***** Given records
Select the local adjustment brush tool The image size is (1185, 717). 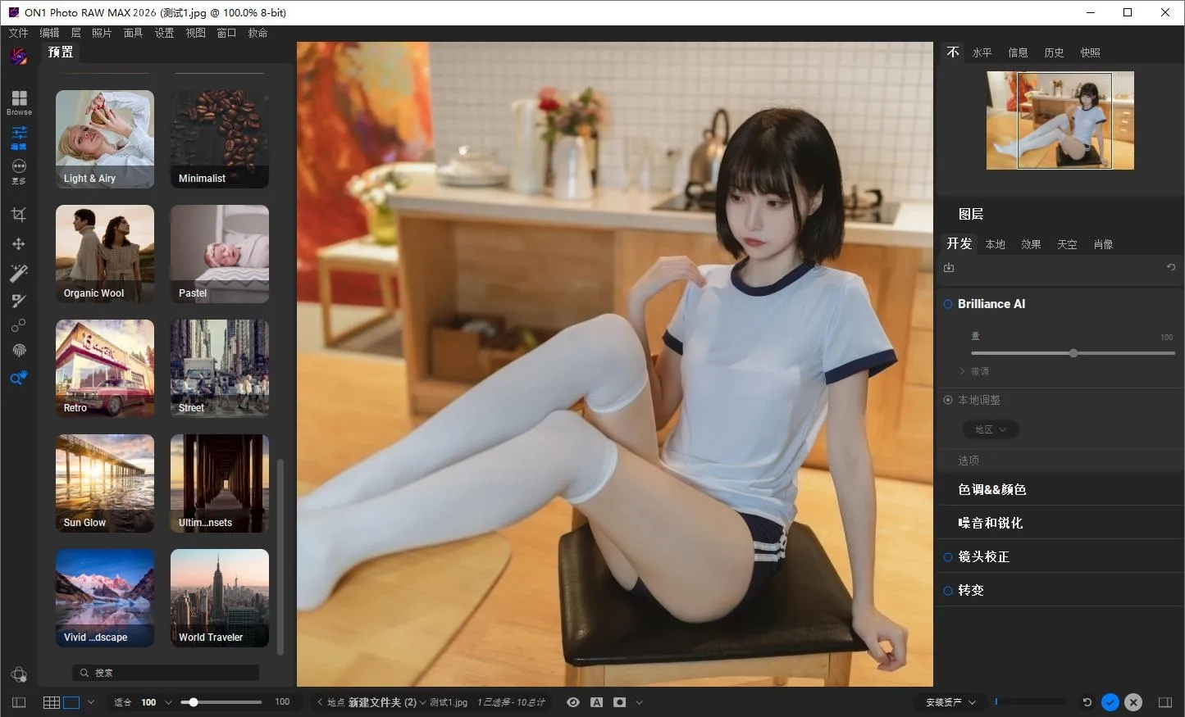coord(19,301)
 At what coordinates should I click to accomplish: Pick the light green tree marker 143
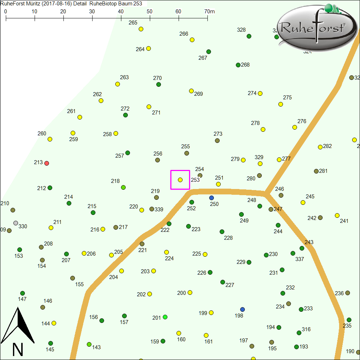[x=89, y=344]
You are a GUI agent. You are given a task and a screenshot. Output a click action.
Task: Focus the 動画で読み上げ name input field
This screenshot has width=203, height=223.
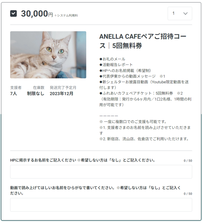tap(101, 205)
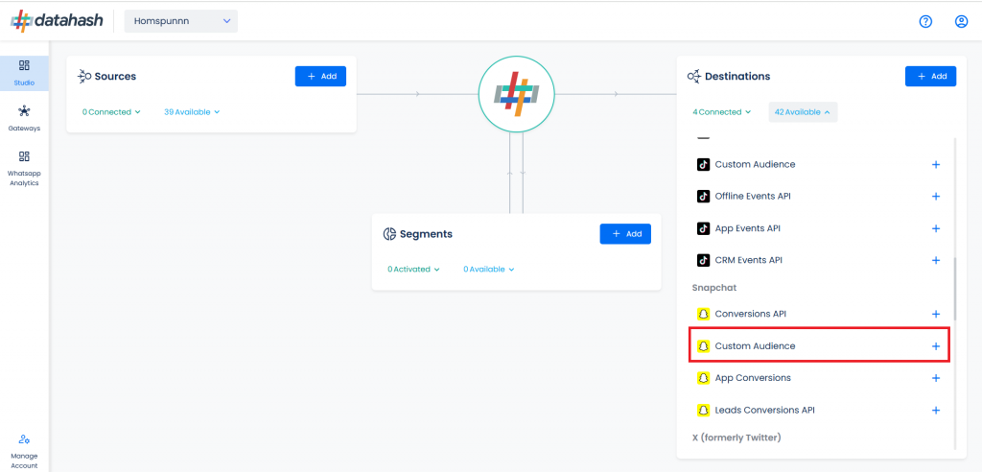Open the Homspunnn workspace dropdown
Image resolution: width=982 pixels, height=473 pixels.
pyautogui.click(x=181, y=21)
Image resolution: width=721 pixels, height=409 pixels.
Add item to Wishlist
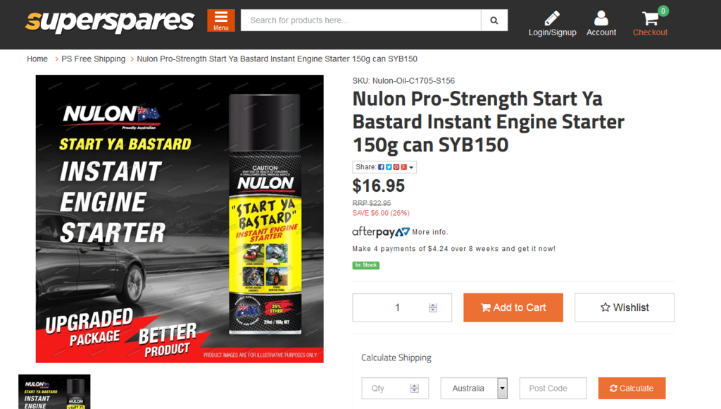coord(625,307)
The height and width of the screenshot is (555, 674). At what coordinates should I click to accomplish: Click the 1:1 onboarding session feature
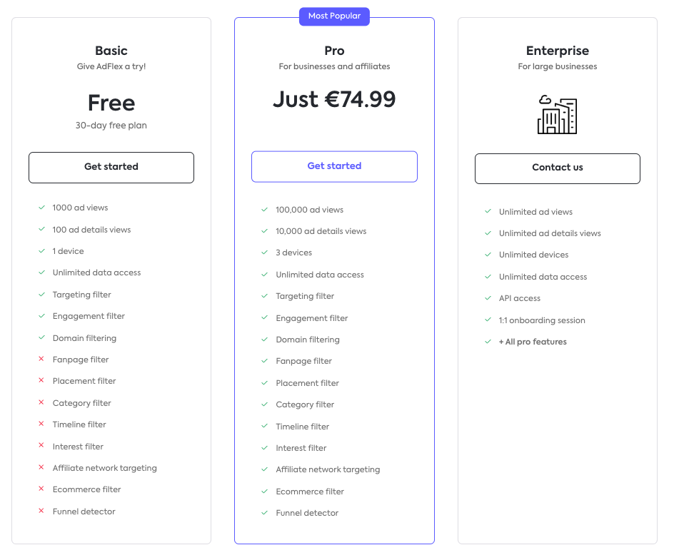(542, 320)

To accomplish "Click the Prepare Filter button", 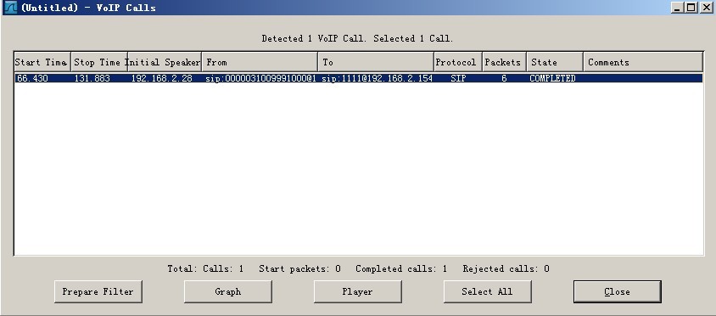I will click(98, 291).
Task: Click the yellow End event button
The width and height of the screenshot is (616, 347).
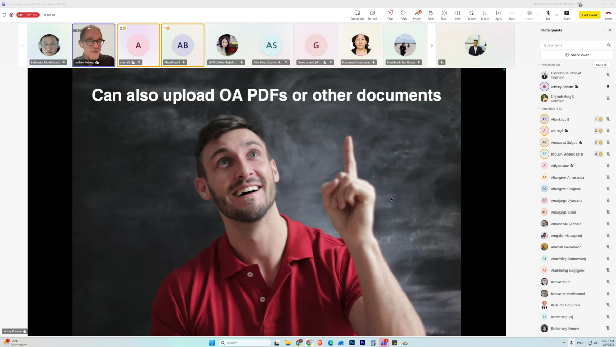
**********
- [Task description]: Above are some entries. Restate word for word the lines from the one holding "At what coordinates should I click to accomplish: Pick" through the one holding "Task: Focus the 動画で読み上げ name input field", but not the pictures.

- [Output for this exercise]:
 At what coordinates should I click to accomplish: Pick the light green tree marker 143
[x=89, y=344]
You are a GUI agent. You are given a task and a screenshot. Output a click action.
Task: Focus the 動画で読み上げ name input field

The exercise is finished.